For most environmental science endeavors, data and code sharing are part of the research‐to‐operations feedback loop. “Operations” refers to continuous data collection for scientific research and hazard monitoring. By sharing these tools with other researchers, datasets are more fully and effectively utilized. Satellite data providers can upgrade existing datasets if there is a demand. Globally, satellite data are provided through data portals by NASA, NOAA, EUMETSAT, ESA, JAXA, and other international agencies. However, the value of these datasets is often only visible through scientific journal articles, which only represent a small subset of potential users. For instance, if the applications of satellite observations used for routine disaster mitigation and planning in a disadvantaged nation are not published in a scientific journal, improvements for disaster‐mitigation specific needs may never be met.
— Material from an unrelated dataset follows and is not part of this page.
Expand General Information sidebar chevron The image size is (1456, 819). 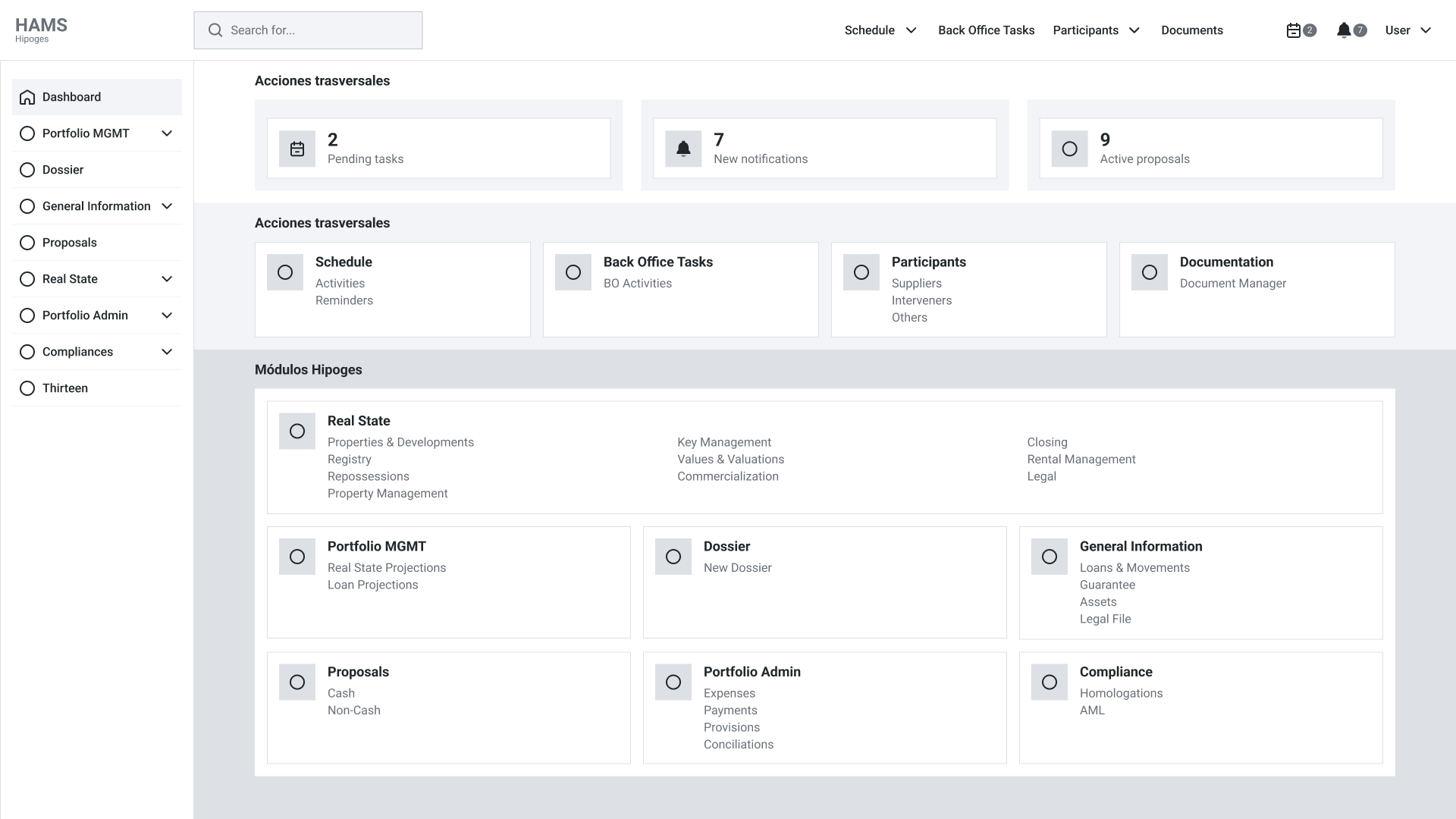[167, 206]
Further, there may be unexpected or novel uses of datasets that can drive scientific inquiry, but if the code that brings those uses to life is hastily written and not easily understood, it is effectively a waste of time for colleagues to attempt to employ such applications. By sharing clearly written code and corresponding documentation for satellite data applications, users can alert colleagues in their community of the existence of scientific breakthrough efforts and expand the potential value of satellite datasets within and beyond their community. Moreover, public knowledge of those efforts can help justify the versatility and value of satellite missions and provide a return on investment for organizations that fund them. In the end, the dissemination of code and data analysis tools will only benefit the scientific community as a whole.
1 A TOUR OF CURRENT SATELLITE MISSIONS AND PRODUCTS
There are thousands of datasets containing observations of the Earth. This chapter describes some satellite types, orbits, and missions, which benefit a variety of fields within Earth sciences, including atmospheric science, oceanography, and hydrology. Data are received on the ground through receiver stations and processed for use using retrieval algorithms. But the raw data requires further manipulation to be useful, and Python is a good choice for analysis and visualization of these datasets.
At present, there are over 13,000 satellite‐based Earth observations freely and openly listed on www.data.gov.